Dealers stockpile as Iron ore prices rise dramatically

Iron ore prices have risen dramatically in the week leading up to the Chinese New Year, as dealers and manufacturers stockpile raw materials in anticipation of a potentially more significant imbalance between supply and demand in the coming months. According to S&P Global Platts, the 62 percent Fe Iron Ore Index was valued at $147 per ton on Friday, the highest price in five months.

The rising oil price has led to an increase in Chinese imports. Per statistics from industry data platform Mysteel, the total stockpile of iron ore imported by steel mills in China reached around 117.57 million tons this week, representing an increase of 470,200 tons over the previous month.

Rio Tinto shipping forecast

A source from the Rio Tinto Group said that the market price rise might be due to seasonal speculation and stockpiling. “There will be stockpiling [in China] every year before the Spring Festival,” an industry insider said.

However, a scarcity of personnel owing to influenza limitations in Western Australia may disrupt manufacturing capacity, according to the source. However, despite the difficulties, the company is still operating at total capacity, and it is possible that production will not be affected.

The company’s shipping forecast for 2022 is 320 million-335 million tons, which is around the same level as the company’s forecast for 2021. Beyond Rio Tinto, two other major global miners – BHP Billiton based in Australia and Brazilian company Vale – announced their iron ore production guidance targets for 2022, consistent with the current production forecast.

The media have reported that iron ore imports from Australia and Brazil have represented nearly 80 percent of total imports since 2015, with imports from Australia accounting for more than 60 percent of total imports in recent years. Relations between the two countries have lately deteriorated due to Australia’s aggressive approach toward China, which has disrupted economic activity. China’s need for iron ore exports is one of the few remaining items that are still in high demand inside the country, partly owing to the demands of the country’s building industry.

Iron ore price gouging as NDRC tightens its grip

On the other hand, according to an industry source who spoke on the condition of anonymity to the Global Times on Saturday, the share of Australian imports in 2022 is anticipated to go below 60 percent.

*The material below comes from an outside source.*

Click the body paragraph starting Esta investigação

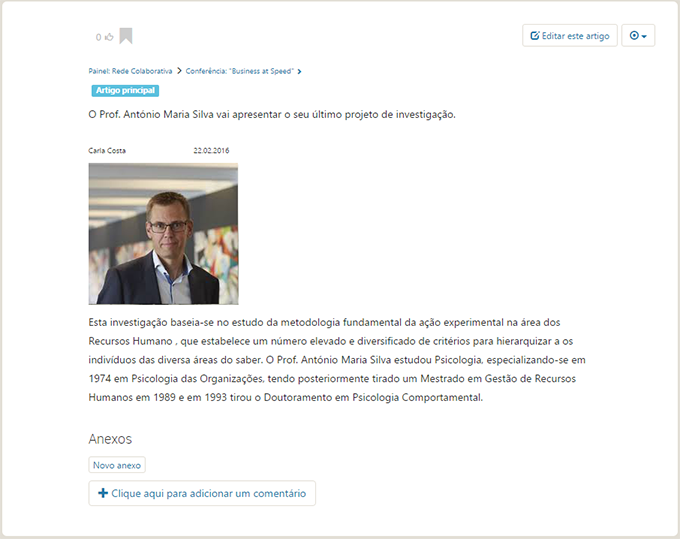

After having been 61.6 percent in 2021, 62.5 percent in 2020. Because of the rise in iron ore price, the National Development and Reform Commission published a paper on Friday committing to tightening its grip on illegal practices such as price gouging and malicious speculation while implementing more effective measures to maintain price stability.

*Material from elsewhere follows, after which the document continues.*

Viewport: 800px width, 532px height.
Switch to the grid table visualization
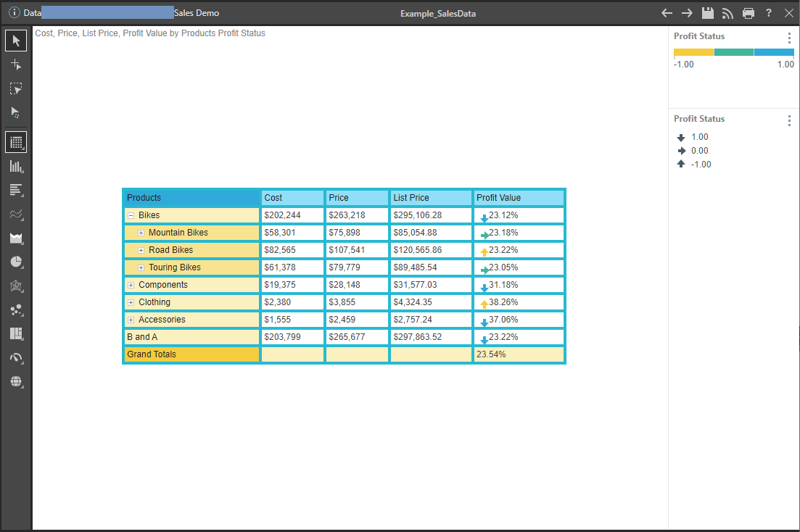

The Global Times reported that other measures to ensure a sustainable supply of iron ore resources are likely to be implemented, including a greater diversification of supply sources, particularly domestic mines. Wang Guoqing, research director at the Beijing Lange Steel Information Research Center, said that further diversification of supply sources, particularly from domestic mines, is expected.

Wang said that increasing the share of electric furnace steel is one of the strategies for attaining iron ore substitution and low-carbon and environmental protection goals in the future.